* _Document segment_
-*-
With equal clearness, Peter said to the early disciples, "Be sober and set your hope perfectly on the grace that is to be brought unto you at the revelation of Jesus Christ."
John, who leaned upon his Master's bosom, and who wrote the most
wonderful of all mystic words concerning Him, said, "We know that, if
He shall be manifested, we shall be like Him; for we shall see Him even
as He is. And everyone that hath this hope set on Him purifieth
himself, even as He is pure."
Jude said to those to whom he wrote, "Ye, beloved, building up
yourselves on your most holy faith, praying in the Holy Spirit, keep
yourselves in the love of God, looking for the mercy of our Lord Jesus
Christ unto eternal life."
That is but a rapid passing over of the great field of New Testament teaching. To summarize yet more briefly the things to which I have already referred, I would declare that every New Testament writer presents this truth as a part of the common Christian faith. I believe there is nothing more needed in our day than a new declaration of this vital fact of Christian faith. Think what it would mean if the whole Church still lifted her face toward the East and waited for the morning, waited as the Lord would have her wait--not star-gazing and almanac examining, but, with loins girt for service and lamps burning, waiting as she serves. If the whole Christian Church were so waiting she would cast off her worldliness and infidelity and all other things which hinder her march to conquest. It is because we have lost the bloom of hope that our songs are so poor. If we may but hear again the promises of the New Testament, the assurances of the Word that He Who came is coming, then there will be strength in service and new fortitude for suffering, and new hope for all the world in its sin and its sorrow and its sighing.
-*-
* _Information shown_
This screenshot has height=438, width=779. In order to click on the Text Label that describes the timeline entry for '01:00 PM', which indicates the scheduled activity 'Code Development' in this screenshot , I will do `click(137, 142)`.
-*-
* _What you need to do_
1: According to the passage on Christian hope, why are "our songs" so poor? Answer in one to three sentences.
2: Pick up the passage on Christian hope after its last sentence and keep writing.
The data shown here comes from a separate source.

* _Final answers_
1: Our songs are so poor because we have lost the bloom of hope.

2:
Our text does more than affirm the fact of the second Advent. In a somewhat remarkable way, it declares the meaning thereof, "Christ... shall appear a second time, apart from sin."
To understand this rightly we must look upon it as putting the second Advent into contrast with the first. That is what the writer most evidently means, for the context declares that Jesus was manifested in the consummation of the ages, to bear sins. That we have considered. He now says that "Christ... shall appear a second time, apart from sin." Consequently, I repeat, to understand this rightly we must look upon it as putting the second Advent in contrast with the first. All the things of the first Advent were necessary to the second, but all the things of the second will be different from the things of the first. The whole of the first Advent was conditioned within the fact of sin. Jesus came to deal with sin. By His first Advent sin was revealed. Men never truly understood the meaning thereof until He came, and by the light of His presence in human history flung it into clear relief. From the slaughter of the innocents which accompanied His birth to His own death upon the cross His presence in the world flung hatred into view. The slaughter of the innocents was the action of a false king who feared a new king coming to snatch his scepter, and hatred manifested itself in devilish cruelty to little children. Our Lord's own cross was the place where all the deep hatred of the human heart expressed itself most diabolically in view of heaven and earth and hell.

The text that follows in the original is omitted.